Had I put some "needles" in the picture, it would be easier. This is White Pine, Pinus strobus. I stuck it in here because most pines have platy or scaly bark. White Pine will eventually furrow out with age, but it's our only eastern pine that shows smooth black bark.

Sticking with conifers for a bit, here is the most popular tree sold during the holidays. Now you're thinking, my Christmas tree never looked THAT bad. This is Scotch Pine, Pinus sylvestris, a European species commonly raised on tree farms. Leave Scotch Pine grow in the wild and it will lose it's outer bark and expose a bright orange look on the upper half of the trunk and branches.

Both Red and White Cedars have bulging areas along the trunk, and bark that also resembles shredded paper. Being evergreens, you could never confuse the bark with Hop-hornbeam. This one is White Cedar or Arbor Vitae, Thuja occidentalis. Rich in vitamin C, it cured scurvy in early settlement times. Arbor Vitae means "tree of life".

Some trees just have a look all their own. With its swollen base, the Bald Cypress, Taxodium distichum is widely known as the dominant plant of southern swamps.

At first glance, this plant can be quite confusing. The bark is usually not visible on many of the shrub varieties planted in our yards. This is one of the ornamental Yews, Taxus sp.

It's got warts! Looks like pieces of stuck silly-putty. The trunk is covered in dripped candle wax. However you wish to describe it, Hackberry, Celtis occidentalis has a unique look all to itself. Hackberry will grow anywhere but prefers bottomlands.

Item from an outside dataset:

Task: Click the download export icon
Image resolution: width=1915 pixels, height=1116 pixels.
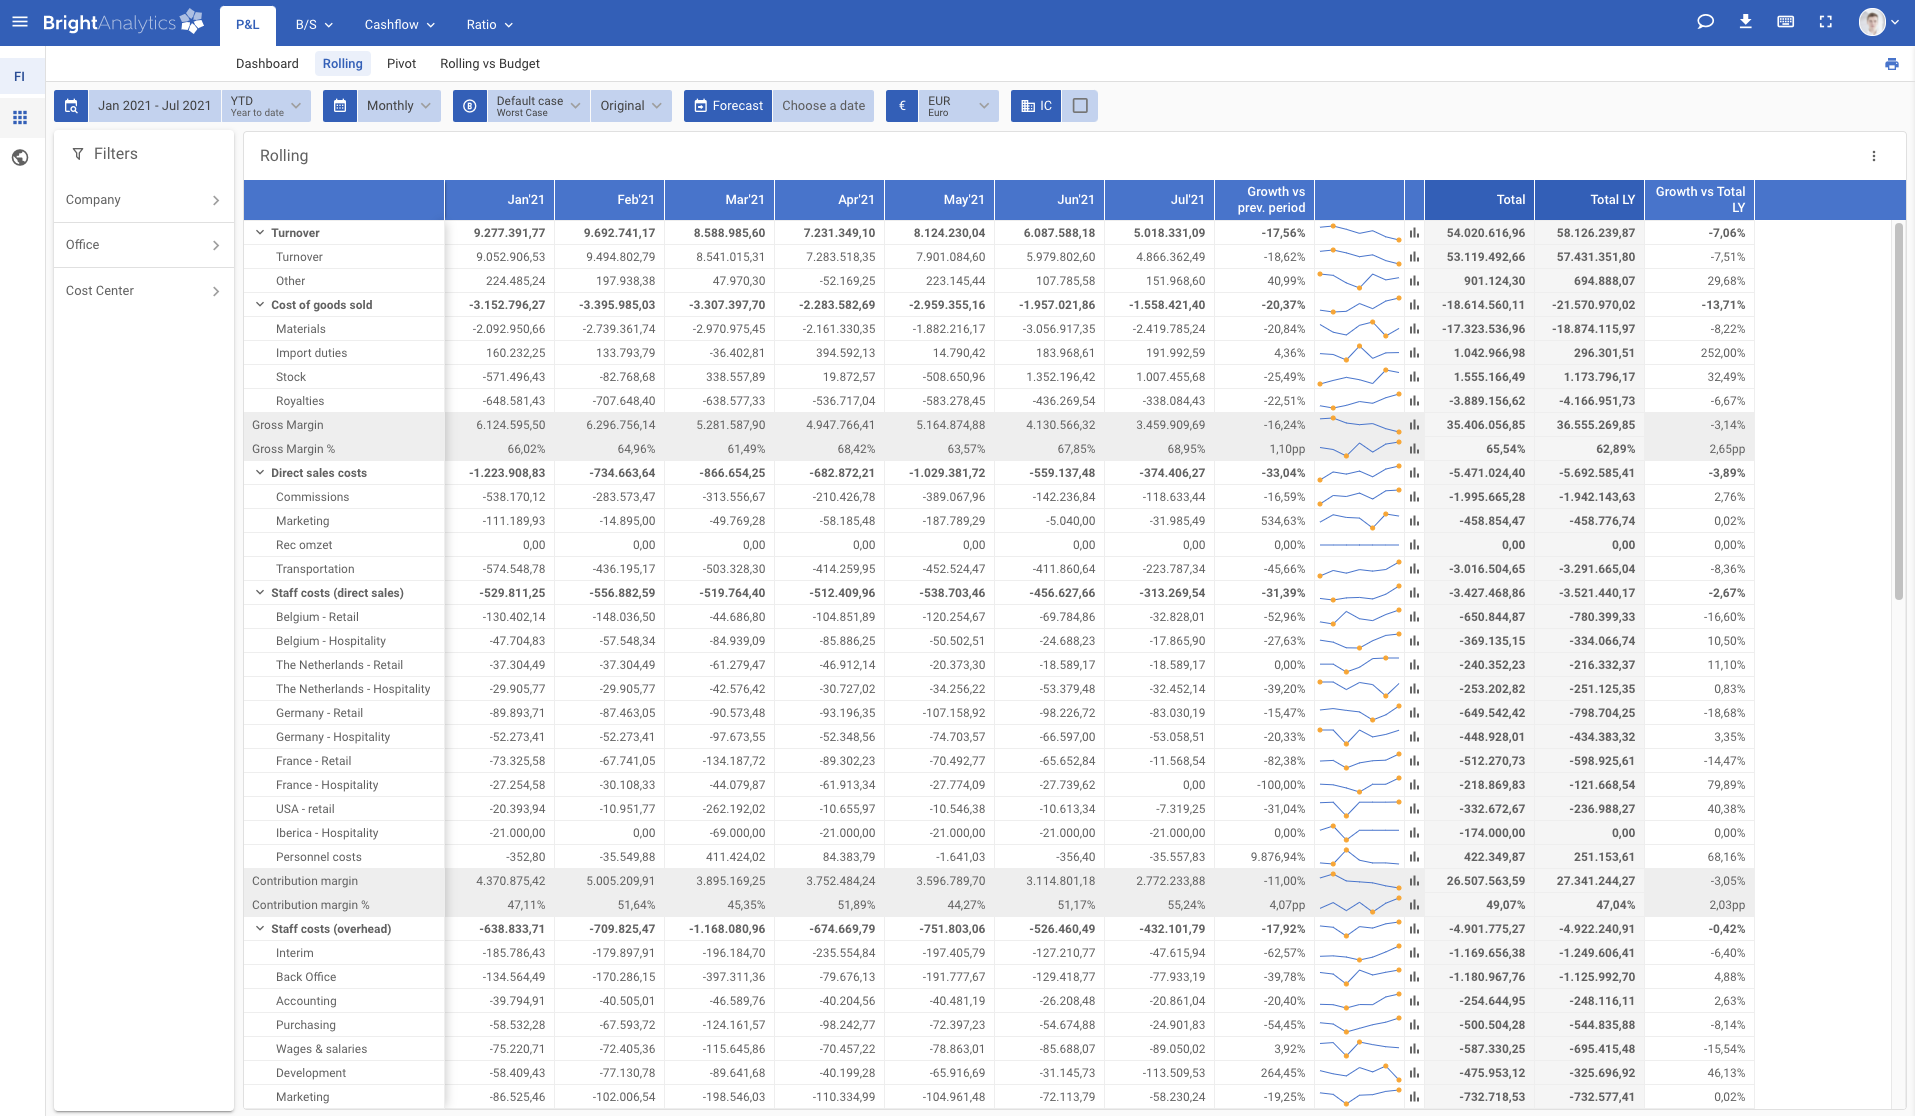Action: [x=1745, y=21]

When I was first learning trees, the bark of this species never really stood out. Now when I see it, I think it looks like someone took a pocket knife and cut thin grooves in it from top to bottom. Well it works for me anyway. This is Basswood, Tilia americana.

Rough looking bark forming long criss-crosses or scissor shaped furrows. Not the easiest to do by bark alone, this is Black Locust, Robinia pseudoacacia.

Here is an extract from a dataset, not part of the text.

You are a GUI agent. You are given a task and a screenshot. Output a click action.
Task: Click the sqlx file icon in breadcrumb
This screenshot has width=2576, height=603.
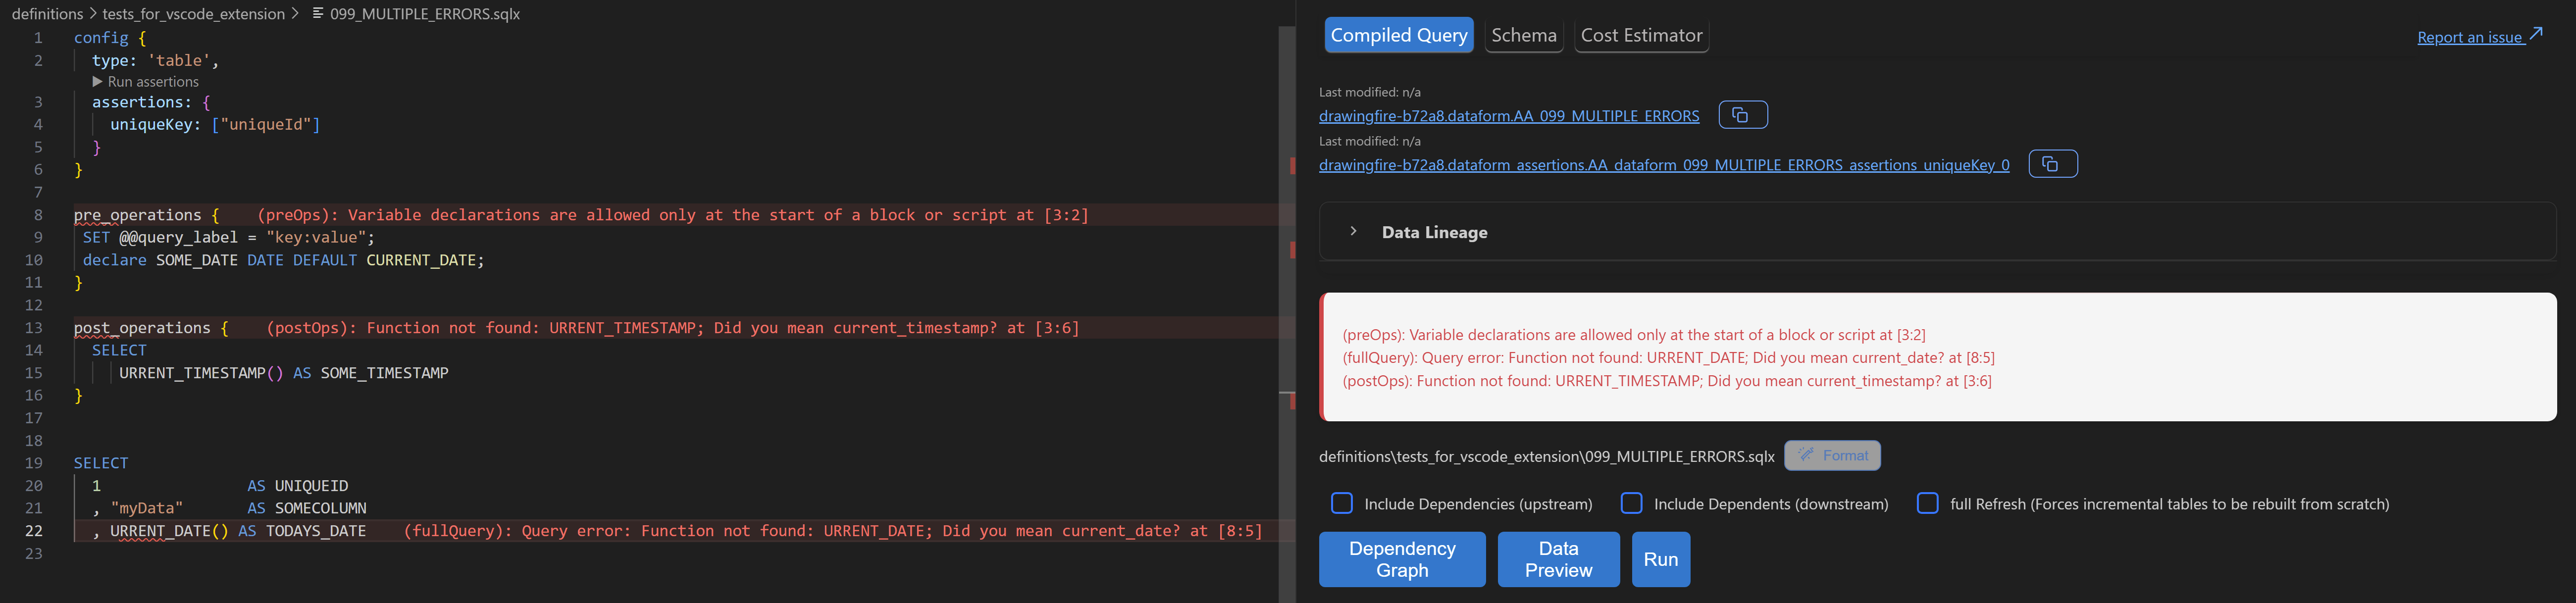tap(318, 14)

Not long, but short criss-crosses forming X, Y, or V's. Horizontally look for the thin lines going across that break up the pattern. Slice vertically into the bark and bright orange colors appear. This is Sassafras, Sassafras albidum.

Looks like it wants to form plates or ridges that fall off, or maybe just furrows, or maybe X like patterns. Then again maybe it doesn't know what it wants to be. That tells me it's Black Willow, Salix nigra. We have other willows in our area ranging from shrubs to small trees, and yet others that form thickets. Black Willow concentrates its energy on usually a single trunk and can attain very large sizes in wet bottomlands.

These last few are probably the most difficult to recognize. This gangly looking shrub has bark arranged in thin loose strips that may eventually fall off. This is one of our broad leaved evergreens known as Mountain Laurel, Kalmia latifolia. Okay, you're a latifolia.

Not much to go on? You're right. What I look for on this species is a snakeskin like pattern of alternating dark and light gray stripes. Combine this bark with long skinny buds and you have Serviceberry or Juneberry, Amelanchier arborea. Young hickory trees, especially Pignut, can have bark like this, but of course the buds will be totally different.

What tree has bark that wears the Statue of Liberty crown? Only one, the Devil's Walking-stick, Aralia spinosa. In our area, look for it in the Hocking Hills.

Another species found in wet areas around the Hocking Hills is this member of the Rose family, Ninebark, Physocarpus opulifolius. The paper thin pieces of orange bark fall off at the slightest touch.

Hmm, is this a trick?  Thought I'd end with something different. Vines have a trunk too don't they? This is Trumpet Creeper, Campsis radicans. It has aerial rootlets like that of Poison Ivy and Virginia Creeper, but it concentrates them all in one area.